Second, why should they? The white societies are different from their own traditional communities, and many Natives experience discrimination, hate, violence and racism. And remember, until recently many Native Nations were confined to concentration camps (reservations) where they, by law, could not leave.
iv) “What happened to Native People was bad, but it was not genocide”
There are those who do not understand the term genocide, and there are those who for one reason or another distort the historical reality of what was done to many Aboriginal Nations and what it is called.
Holocaust denial is extremely damaging to people who survived it, the following generations and to others throughout the world who have suffered the same.
Prime minister Stephen Harper gave an “apology” for the experience Aboriginals went through in residential schools in June 2008 to the Canadian parliament. He even admitted that children were forcibly taken from their homes to residential schools. However this residential issue was not labeled for what it truly was: genocide (by definition).

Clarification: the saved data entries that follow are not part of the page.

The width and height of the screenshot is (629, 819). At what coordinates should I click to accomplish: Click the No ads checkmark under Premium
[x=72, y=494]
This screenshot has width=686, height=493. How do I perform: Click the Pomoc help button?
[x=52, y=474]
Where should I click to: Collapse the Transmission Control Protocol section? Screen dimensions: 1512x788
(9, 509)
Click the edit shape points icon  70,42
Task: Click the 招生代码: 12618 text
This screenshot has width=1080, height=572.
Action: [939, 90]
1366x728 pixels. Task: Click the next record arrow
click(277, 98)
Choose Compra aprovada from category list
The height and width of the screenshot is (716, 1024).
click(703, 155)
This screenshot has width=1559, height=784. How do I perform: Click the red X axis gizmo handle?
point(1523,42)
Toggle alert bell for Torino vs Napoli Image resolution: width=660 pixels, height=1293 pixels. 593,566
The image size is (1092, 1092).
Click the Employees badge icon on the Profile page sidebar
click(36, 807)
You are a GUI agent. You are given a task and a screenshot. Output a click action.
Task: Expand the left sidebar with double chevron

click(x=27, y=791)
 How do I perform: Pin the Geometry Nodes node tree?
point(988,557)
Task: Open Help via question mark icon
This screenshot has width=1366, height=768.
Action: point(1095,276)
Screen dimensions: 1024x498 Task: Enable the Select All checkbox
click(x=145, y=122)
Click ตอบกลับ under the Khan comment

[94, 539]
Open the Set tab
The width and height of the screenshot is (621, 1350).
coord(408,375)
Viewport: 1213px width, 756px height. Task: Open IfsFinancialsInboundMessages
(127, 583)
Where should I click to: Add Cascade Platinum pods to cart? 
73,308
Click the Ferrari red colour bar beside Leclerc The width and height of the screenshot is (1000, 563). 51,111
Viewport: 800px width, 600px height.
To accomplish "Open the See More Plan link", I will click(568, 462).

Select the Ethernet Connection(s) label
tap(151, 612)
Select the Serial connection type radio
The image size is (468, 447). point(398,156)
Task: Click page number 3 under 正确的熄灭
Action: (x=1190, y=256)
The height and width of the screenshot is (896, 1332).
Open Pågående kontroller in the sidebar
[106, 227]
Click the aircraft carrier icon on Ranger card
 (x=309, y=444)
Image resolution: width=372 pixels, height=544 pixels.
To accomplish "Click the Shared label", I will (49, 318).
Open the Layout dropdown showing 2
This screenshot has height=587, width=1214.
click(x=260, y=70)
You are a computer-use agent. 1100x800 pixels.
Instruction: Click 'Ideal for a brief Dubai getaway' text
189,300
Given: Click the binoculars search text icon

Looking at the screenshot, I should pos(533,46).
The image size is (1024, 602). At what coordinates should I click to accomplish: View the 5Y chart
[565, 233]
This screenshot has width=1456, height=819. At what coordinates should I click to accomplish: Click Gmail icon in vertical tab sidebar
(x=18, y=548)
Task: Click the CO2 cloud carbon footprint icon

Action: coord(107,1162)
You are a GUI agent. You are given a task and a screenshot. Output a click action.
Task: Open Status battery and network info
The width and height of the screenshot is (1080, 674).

This way no one gets tried for the crime of genocide in Canada, the false (holocaust denying) description of history continues, Canada maintains a respectable reputation and Native People are denied justice.
There are many more racist beliefs held by members of settler society in North America. I cannot go through all of them but I will end this article with a further comment.
I find that a large amount of people in North America are unable to consciously identify who are the true oppressors in society. For example, workers often are not conscious about their objective role and place in society. The often do not realize what the root elements of oppression are that is upon them. They do not realize that bosses, management, bankers, CEO’s, corporations themselves et cetera are systematically oppressing them. Instead people often fight amongst themselves and not their common enemy.
When people make racist comments they are coming from a standpoint that is not conscious of whom the oppressor is in a given situation. For example, settler governments (colonial governments) are an oppressive force on indigenous populations. Often settler society supports this oppression expressed through racists comments and beliefs that justifies the oppression of the subjugated indigenous population. They also complain or counter demonstrate against natives when they stand up.  Others often play the ‘silent by standard’ removing themselves from involvement, in effect doing nothing to challenge the status quo. This is obviously immoral. Settler society should understand that their government is STILL oppressive to the indigenous population and that that population is a victim of the colonial presence it is forced to deal with. All people therefore should be sympathetic and even stand up for the victim, not the oppressor. This follows basic morality.